Londres. EFE La nueva producción de Jenufa , de Leos Janacek (1854-1928), que acaba de estrenarse en la English National Opera (ENO) de Londres, es un prodigio de interpretación, según dictan de forma unánime la crítica británica y un público entregado al poder de la música del compositor checo.
La ENO, especializada en óperas en versión inglesa, con independencia del idioma original, sorprende por sus arriesgadas apuestas, la calidad de sus intérpretes y de sus puestas en escena y la absoluta dedicación de la audiencia.
Jenufa es una muestra más de ello: pocas veces se da en una ópera tal conjunción de calidad de actores e interpretación musical como en esta producción, que debe tanto al pulso escénico de David Alden como a la sensibilidad de la batuta del maestro Mijail Agret, del teatro Mariinsky de San Petersburgo.

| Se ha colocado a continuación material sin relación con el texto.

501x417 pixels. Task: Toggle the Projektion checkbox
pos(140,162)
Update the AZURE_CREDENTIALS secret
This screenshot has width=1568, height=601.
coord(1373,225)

Pocas óperas tienen un potencial emocional como Jenufa , historia de infanticidio en un opresivo medio rural basada en una obra teatral de la escritora Gabriela Preissova, que escandalizó en su día a la sociedad checa. Una joven, Jenufa, que da a luz sin estar casada, una madrastra que la oculta mientras dura el embarazo para no exponerla a la vergüenza pública y que, tras dormirla con una pócima, mata al “hijo del pecado”, como se decía entonces, y una escena final de redención y perdón, son los elementos de ese drama profundamente naturalista.
Janacek se interesó por la obra de Preissova tras verla representada en Brno. La composición de Jenufa coincidió también con un drama personal: la enfermedad y muerte en 1903 de la hija del músico, Olga, tras una desgraciada historia de amor no sin paralelismo con la de su heroína.
Jenufa se estrenó con gran éxito en Praga en 1916 y luego en Viena, Colonia y Berlín; una ópera a la que en la versión de la ENO prestan sus excelentes voces la soprano Amanda Roocroft (Jenufa), la estadounidense Catherine Malfitano (su madrastra, Kostelnicka), el tenor británico Charles Clarke (Steve, el que seduce y abandona) y el australiano Stuart Skilton (Laca, hermanastro de Steve).
El escenógrafo ha trasladado la acción desde el molino original a una especie de fábrica de la Europa del Este comunista, lo que, si bien extraña un tanto, no distrae en ningún momento de la fuerza declamatoria de los intérpretes ni de la extraordinaria calidad lírica y expresiva de la música de Janacek.